The Singapore Wing, Malayan Auxiliary Air Force (MAAF) was active from its formation in June 1950, until its disbandment on 23 September 1960.

==History==
===Squadron===
The Singapore Squadron was formed in 1950 to train volunteers to fly to RAF wings standard. There were two other squadrons, one at Kuala Lumpur and the other at Penang. Flying training was carried out at weekends and this took place at RAF Tengah. Initially, the Singapore Squadron was equipped with four Tiger Moths and these were supplemented with four North American Harvards a type which was to remain in MAAF service up to 1957. During 1957, MAAF saw the introduction of a more modern training aircraft, namely the de Havilland Chipmunk, which was to replace the Tiger Moths and Harvards. In between the years, three Mk.24s Spitfires were received from the RAF. In 1952, due to age and structural limitations the Spitfires were withdrawn before any of the locally trained pilots could have a chance to fly them.

===Fighter Control Unit (FCU)===
In 1954, the RAF conducted a recruitment exercise for volunteers to serve in the Fighter Control Unit as Fighter Plotters and Radar Operators. Their role was somewhat quite similar to those personnel who manned the Chain Home (CH) System in U.K. They helped to man the RAF Control and Reporting System for the defence of the island. The ground syllabus was taught at the HQ in Beach Road on two evenings a week whilst a "live" training session was conducted on alternate Sundays at RAF Tengah. A two weeks Annual Camp was arranged each year. This gave the opportunity for the volunteers to have two weeks full-time training. There were occasions when the Singapore Squadron went up country to join up with the Kuala Lumpur and Penang Squadrons for their Annual Camp.

==Aircraft operated==
RAF Tengah was home to the Malayan Auxiliary Air Force (Singapore Squadron) from June 1950, where it supported the MAAF fixed wing training. From the squadron's beginning in 1950 to its disbandment in 1960, MAAF operated the following types of aircraft:

The Fleet
| Aircraft | Role | Number | Dates |
| De Havilland Tiger Moth | Trainer | 4 | 1950–1957 |
| North American Harvard | Trainer | 4 | 1951–1957 |
| 2 | 1954–1957 |
| Supermarine Spitfire Mk.24 | Fighter | 3 | 1951–1952 |
| DHC Chipmunk T10 | Trainer | 4 | 1957–1960 |

Of the three Spitfires operated, PK683 is the only known survivor of all ex-MAAF aircraft, and is on display at the Solent Sky Museum in Southampton.

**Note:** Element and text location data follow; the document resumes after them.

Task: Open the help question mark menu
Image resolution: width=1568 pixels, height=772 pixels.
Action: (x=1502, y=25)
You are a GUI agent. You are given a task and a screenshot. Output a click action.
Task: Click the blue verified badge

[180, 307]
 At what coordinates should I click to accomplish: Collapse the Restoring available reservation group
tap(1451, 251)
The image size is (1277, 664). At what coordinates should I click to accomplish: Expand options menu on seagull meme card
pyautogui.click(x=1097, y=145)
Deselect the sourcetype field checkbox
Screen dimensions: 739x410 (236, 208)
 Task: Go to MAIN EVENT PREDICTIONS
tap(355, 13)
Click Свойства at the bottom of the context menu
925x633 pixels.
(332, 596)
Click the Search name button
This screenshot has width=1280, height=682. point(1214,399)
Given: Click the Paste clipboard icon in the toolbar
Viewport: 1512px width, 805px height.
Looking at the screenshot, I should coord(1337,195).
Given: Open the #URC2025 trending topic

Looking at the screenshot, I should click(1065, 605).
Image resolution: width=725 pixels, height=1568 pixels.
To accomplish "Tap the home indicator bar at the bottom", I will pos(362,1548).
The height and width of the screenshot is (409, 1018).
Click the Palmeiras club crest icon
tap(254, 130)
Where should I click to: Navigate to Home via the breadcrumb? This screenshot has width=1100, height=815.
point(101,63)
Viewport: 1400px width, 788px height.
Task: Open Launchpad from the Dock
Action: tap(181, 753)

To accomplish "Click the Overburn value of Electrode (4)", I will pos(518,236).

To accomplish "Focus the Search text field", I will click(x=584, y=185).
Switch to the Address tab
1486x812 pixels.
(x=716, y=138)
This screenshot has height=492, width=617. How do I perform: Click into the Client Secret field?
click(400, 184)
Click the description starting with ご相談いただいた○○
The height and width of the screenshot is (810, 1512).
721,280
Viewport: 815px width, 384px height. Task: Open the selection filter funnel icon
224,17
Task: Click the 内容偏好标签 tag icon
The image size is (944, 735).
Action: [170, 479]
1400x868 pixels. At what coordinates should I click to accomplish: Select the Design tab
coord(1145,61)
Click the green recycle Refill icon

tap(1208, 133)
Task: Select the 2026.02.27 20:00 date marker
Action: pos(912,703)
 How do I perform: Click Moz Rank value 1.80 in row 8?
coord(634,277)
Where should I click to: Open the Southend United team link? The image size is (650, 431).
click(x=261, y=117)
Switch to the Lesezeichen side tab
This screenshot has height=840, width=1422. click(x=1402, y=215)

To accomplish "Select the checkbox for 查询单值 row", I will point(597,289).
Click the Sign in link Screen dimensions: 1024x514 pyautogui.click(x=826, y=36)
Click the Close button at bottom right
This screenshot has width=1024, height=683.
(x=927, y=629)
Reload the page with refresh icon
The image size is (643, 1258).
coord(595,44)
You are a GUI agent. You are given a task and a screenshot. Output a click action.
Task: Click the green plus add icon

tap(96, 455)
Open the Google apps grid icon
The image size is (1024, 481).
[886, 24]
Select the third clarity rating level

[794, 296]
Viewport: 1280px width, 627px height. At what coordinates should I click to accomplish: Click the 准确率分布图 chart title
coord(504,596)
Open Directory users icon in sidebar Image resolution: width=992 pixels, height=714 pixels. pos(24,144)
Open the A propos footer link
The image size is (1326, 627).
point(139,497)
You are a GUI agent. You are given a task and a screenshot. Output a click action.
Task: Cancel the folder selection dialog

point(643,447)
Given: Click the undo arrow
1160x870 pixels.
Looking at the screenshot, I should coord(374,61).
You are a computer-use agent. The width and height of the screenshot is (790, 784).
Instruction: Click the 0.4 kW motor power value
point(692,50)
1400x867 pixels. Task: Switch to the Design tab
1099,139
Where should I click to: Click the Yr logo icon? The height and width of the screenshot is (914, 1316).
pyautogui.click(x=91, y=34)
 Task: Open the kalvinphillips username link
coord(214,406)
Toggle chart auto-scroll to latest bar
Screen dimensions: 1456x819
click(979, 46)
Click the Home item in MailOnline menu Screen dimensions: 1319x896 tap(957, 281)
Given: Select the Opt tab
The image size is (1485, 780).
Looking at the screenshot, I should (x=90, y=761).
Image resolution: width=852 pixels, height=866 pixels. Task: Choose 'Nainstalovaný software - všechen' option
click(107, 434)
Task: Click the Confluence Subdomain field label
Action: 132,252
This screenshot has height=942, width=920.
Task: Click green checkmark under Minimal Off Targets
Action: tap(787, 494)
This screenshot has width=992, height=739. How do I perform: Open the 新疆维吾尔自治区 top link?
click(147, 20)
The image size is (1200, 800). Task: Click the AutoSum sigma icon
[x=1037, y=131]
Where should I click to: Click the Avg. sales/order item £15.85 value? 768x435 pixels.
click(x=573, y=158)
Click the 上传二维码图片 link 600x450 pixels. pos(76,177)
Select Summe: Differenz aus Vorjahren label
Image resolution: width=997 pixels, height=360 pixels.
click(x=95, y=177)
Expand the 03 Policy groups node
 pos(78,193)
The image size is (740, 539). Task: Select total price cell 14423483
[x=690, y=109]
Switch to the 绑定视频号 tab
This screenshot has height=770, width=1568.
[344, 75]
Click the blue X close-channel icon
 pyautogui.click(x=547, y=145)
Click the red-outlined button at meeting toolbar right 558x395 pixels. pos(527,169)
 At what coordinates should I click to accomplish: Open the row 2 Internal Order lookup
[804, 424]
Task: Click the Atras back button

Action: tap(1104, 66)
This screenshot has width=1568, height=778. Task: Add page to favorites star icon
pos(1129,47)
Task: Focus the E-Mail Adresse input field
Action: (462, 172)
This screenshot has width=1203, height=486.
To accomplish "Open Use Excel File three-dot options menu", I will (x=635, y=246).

DHC-T.10 Chipmunk WP977 which served with MAAF 1957–60 survives as a cockpit section only (under-long-term restoration Cambridge, United Kingdom).

==Disbandment==
On 16 June 1960, the Fighter Control Unit was disbanded. The commander, Malayan Auxiliary Air Force, Air Vice-Marshal Ronald Ramsay Rae, took the salute at the farewell parade held at the unit's headquarters at the old Kallang Airport. Air Vice-Marshal Rae was also the Air Officer Commanding, No. 224 Group, RAF. Three months later on 23 September 1960, a final parade was held at Kallang again, this time to mark the disbandment of the Singapore Wing of the MAAF. Wing Commander K. H. Tan, DFC, the unit's Commanding Officer and Squadron Leader Jimmy K.T. Chew came in for special mention.

Wing Commander Tan Kay Hai was one of the 114 Singapore wartime pilots who were sent to Canada under the British Commonwealth Air Training Plan (BCATP). Shot down over France in June 1944 after the Normandy Landings, he was captured, but escaped within eight months and made his way to England. His operations with the RAF won him the Distinguished Flying Cross.

Squadron Leader Jimmy Chew also saw service with the RAF during the war. He was a prisoner of the Japanese in Java for three and a half years.

The disbandment of the Singapore Wing brought to a close the short, but colourful existence of this volunteer organisation.